**Passage to read**

■ ■ ■

Those corrupt delegates
by Tom Sullivan

Did the 37 states that entered the union after it ratified its constitution become part of a corrupt system?

I ask because two of the biggest brands in the current race for president offer different versions of “purity.” Both offer themselves as outsiders untainted by party corruption. Both Donald Trump and Bernie Sanders sell themselves as immune from being bought by big-money interests. Trump because he has billions of his own and Sanders because, you know, $27 and no super PAC. Both offer themselves as political outsiders, although Trump has the better claim to that. Sanders, the independent who has been in Congress since 1991, offers himself as an alternative to party Democrats.

But a recent story about Trump illustrates the downside of that outsider status when mounting a revolt against the status quo. Trump was flummoxed upon learning that despite beating Ted Cruz in Louisiana, Cruz might come out with more delegates.

Here’s the crux of it:

Kay Kellogg Katz, a former Louisiana state legislator and Trump supporter who has attended every GOP convention since 1984, told the Wall Street Journal that Cruz’s team out-organized Trump’s. Katz lost her delegate position on a key Republican National Committee Convention panel in a 22-5 vote to political new comer and Cruz supporter Kim Fralick…

Five of the state’s delegates, who were formerly supporting Sen. Marco Rubio are now likely to support Cruz, Louisiana Republicans believe. Additionally, a GOP official told WSJ that the state’s five unbound delegates — who are free to back the candidates of their choice — are likely to back Cruz over Trump.

■ ■ ■

**To-do list**
(1) Decide whether each statement below agrees with the column on delegates, answering yes or no and quoting the words of the column that settle it. (a) Sanders has been in Congress since 1991. (b) Kay Kellogg Katz supports Cruz. (c) Cruz beat Trump in Louisiana.
(2) Repeat the column on delegates word for word, starting at "Five of the" and ending at "Cruz over Trump.".
(3) Go on with the column on delegates from the point where it stops.

■ ■ ■

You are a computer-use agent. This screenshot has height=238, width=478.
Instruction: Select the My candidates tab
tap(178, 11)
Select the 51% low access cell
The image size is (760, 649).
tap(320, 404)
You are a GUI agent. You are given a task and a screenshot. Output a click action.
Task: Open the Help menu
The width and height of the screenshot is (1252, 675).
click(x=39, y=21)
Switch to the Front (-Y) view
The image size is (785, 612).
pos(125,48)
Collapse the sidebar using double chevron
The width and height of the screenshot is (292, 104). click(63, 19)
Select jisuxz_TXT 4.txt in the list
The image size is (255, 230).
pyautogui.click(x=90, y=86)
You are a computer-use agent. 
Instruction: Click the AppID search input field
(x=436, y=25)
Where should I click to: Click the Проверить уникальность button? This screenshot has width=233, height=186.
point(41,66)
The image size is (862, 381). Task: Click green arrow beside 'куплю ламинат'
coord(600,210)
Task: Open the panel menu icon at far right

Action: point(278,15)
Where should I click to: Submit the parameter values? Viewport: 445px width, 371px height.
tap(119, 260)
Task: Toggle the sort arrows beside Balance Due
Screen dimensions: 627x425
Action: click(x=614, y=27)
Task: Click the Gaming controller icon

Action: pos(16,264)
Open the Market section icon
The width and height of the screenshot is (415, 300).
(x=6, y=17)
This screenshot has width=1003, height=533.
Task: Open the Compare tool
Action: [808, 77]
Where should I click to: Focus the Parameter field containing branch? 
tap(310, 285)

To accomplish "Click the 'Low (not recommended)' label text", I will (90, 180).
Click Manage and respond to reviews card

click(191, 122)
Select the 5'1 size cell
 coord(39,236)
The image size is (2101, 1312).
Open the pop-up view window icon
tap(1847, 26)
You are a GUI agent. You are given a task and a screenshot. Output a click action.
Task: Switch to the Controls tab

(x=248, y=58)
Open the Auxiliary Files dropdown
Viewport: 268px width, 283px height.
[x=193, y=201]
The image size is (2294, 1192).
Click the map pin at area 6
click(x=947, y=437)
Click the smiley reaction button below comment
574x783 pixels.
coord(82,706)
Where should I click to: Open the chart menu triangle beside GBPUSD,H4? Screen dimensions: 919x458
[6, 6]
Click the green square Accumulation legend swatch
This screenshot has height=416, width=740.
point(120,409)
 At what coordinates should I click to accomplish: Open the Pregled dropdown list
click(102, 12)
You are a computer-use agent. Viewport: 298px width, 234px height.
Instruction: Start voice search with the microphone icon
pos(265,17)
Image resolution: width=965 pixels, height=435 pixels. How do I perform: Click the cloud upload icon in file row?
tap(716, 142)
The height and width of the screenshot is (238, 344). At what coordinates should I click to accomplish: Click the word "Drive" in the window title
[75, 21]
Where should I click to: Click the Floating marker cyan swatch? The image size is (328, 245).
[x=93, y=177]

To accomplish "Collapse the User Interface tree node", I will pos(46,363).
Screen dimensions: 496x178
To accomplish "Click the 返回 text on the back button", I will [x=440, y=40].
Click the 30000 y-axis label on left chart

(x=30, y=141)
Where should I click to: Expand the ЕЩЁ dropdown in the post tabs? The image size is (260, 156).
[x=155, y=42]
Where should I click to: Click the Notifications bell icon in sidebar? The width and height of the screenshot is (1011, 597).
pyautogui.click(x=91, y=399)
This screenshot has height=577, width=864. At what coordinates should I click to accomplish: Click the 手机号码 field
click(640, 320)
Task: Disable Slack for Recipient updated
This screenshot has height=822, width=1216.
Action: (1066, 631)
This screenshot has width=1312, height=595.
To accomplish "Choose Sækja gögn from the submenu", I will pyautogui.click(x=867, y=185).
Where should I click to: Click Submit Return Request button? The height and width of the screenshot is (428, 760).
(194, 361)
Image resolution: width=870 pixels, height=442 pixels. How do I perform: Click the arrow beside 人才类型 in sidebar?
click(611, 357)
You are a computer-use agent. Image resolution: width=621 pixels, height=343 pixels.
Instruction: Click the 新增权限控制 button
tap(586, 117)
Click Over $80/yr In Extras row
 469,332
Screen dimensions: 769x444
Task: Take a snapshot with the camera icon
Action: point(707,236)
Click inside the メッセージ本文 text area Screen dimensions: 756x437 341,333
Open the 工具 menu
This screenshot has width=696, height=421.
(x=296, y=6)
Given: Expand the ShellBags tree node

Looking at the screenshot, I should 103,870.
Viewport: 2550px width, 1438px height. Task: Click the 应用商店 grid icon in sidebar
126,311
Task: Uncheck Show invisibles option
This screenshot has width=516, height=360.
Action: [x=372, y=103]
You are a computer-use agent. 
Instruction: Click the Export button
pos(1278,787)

■ ■ ■

**Answers to the exercise**
(1)
(a) Yes: "Sanders, the independent who has been in Congress since 1991"
(b) No: "a former Louisiana state legislator and Trump supporter"
(c) No: "despite beating Ted Cruz in Louisiana"

(2)
Five of the state’s delegates, who were formerly supporting Sen. Marco Rubio are now likely to support Cruz, Louisiana Republicans believe. Additionally, a GOP official told WSJ that the state’s five unbound delegates — who are free to back the candidates of their choice — are likely to back Cruz over Trump.

(3)
Following the Louisiana primary, delegates met at a March 12 meeting to decide who would represent the state committee on three key convention committees — rules, credentials and the party platform. The majority of the delegates elected two members to each panel that day. Cruz delegates managed to fill up five of the six available posts.

While Trump was out boasting about winning votes, Team Cruz was lining up delegates. “I’m almost amused when Donald doesn’t know what to do and threatens a lawsuit,” Cruz said.

It’s very unfair,” says Trump, leading in a process he doesn’t understand. Sanders is behind in a process many of his supporters don’t understand. Both are crying foul. To those attracted to purity, not understanding how the system works is proof the system is corrupt and that dark forces are allied against them:

While Trump cries foul, Cruz is racking up support from prospective delegates across the country, even in states where Trump dominated the primary. From Louisiana to Georgia to South Carolina — all Trump victories — delegates and delegate candidates are lining up to back Cruz, who’s romped among the Republican activist class that tends to control this part of the process. South Dakota’s delegates and early contests in Iowa also appear to favor Cruz.

“I’ve been telling the Trump campaign for eight months now that they’re making a mistake by not reaching out to [Republican National Committee] members to establish relationships,” said one South Carolina Republican participating in the state’s delegate selection process. “He hasn’t done any of that. … That’s usually the kind of thing that presidential candidates do.”

None of this matters much if Trump grabs the 1,237 pledged delegates he’d likely need to win a majority vote on the convention’s first ballot. But if he doesn’t, the convention could go to further rounds of voting where many delegates are free to vote for a candidate of their choosing — and that’s where Trump could run into trouble.

After visiting Washington, D.C. to take Delegate 101 with Reince Priebus, Trump finally hired an experienced delegate manager. Trump knows how to win, remember.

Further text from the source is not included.